Once the ansible script completes running, Pulp is installed.This can be checked by hitting the command pulp-admin in the remote VM. The version 3 installation is also almost similar which uses another ansible script. This requires the server to be turned up and firewall to be turned down. Since this is an API-only framework, one can check it by hitting http://hostname:24817/pulp/api/v3/status/ .

Use Pulp

Once installed, pulp can be used for managing repos. I was able to create a new repo, feed it with a remote RPM URL, and then sync the content to my local. I accomplished all these with the CLI client.

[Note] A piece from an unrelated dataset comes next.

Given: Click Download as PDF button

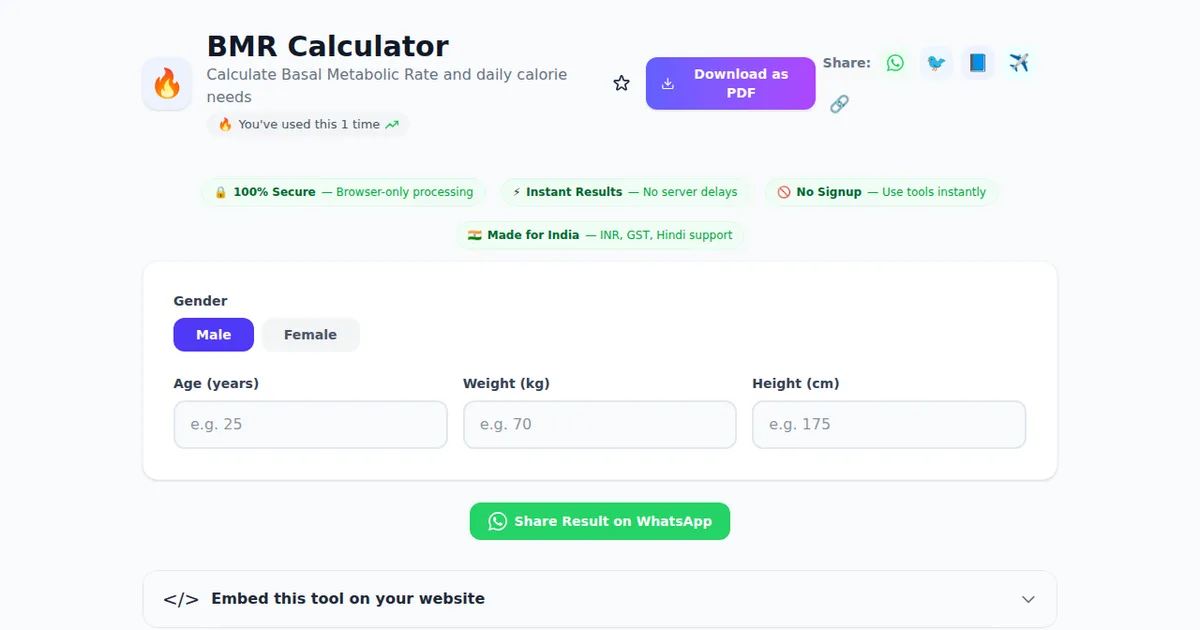Looking at the screenshot, I should coord(730,83).
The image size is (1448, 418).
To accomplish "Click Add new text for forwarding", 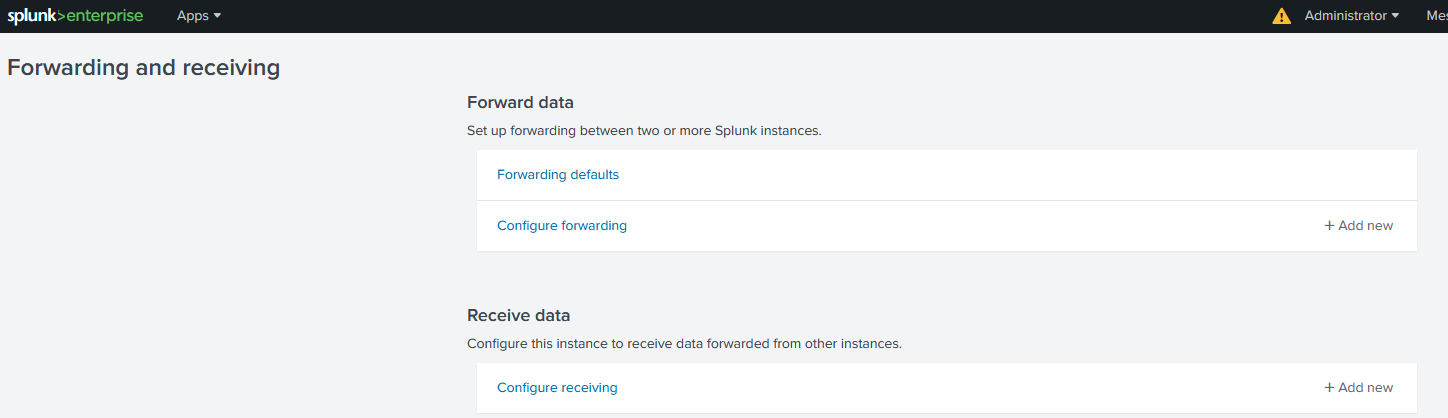I will tap(1365, 226).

I also managed to write a python script that was capable of cloning an RPM repo, Syncing and publishing content in the repo and finally deleting it. This was the basic CRUD functionality of it, that was accomplished by hitting the necessary APIs.

Pulp Smash ( The Pulp Testing Framework)

Pulp-smash is a comprehensive testing framework for running testcases against pulp. It has tests for both version 2 and 3 testing. It has tests for both CLI and API and also for the different type of plugins - RPMs, Python, docker etc. Also,it is available as a Pypi package, so installing it is as easy as running a pip install command.

It has a git source too, that can be cloned and installed with pip locally. It works on basis of a settings file, that points it to the location of pulp. As a part of my internship, during this point of time, I created my very own test case, that ran against pulp and verified whether it was working successfully. I also created a pull request for the same and got it reviewed and merged with the upstream master.

By the end of my second week, I was very elated as I not only covered the things mentioned in the agenda initially, but also few extra exercises that gave me a good learning experience in python packaging, pulp API automation and writing testcases and that got merged into the upstream.

Next Steps

The main agenda for my Internship was to write scripts for testing Pulp in a FIPS enabled RHEL box. Over the next few weeks, I will be learning much more about FIPS, and how to enable it in a RHEL box. Once figured out with the installation in a FIPS machine, I will be writing much more testcases to ensure its working in FIPS.

So, Things are going out great so far, learning new things each and every day, have a wonderful team to work with. With lots of positives, I am looking forward to more joyous and fruitful weeks. I will be back with another blog post with more updates and more exciting news to share. Until then take care !!!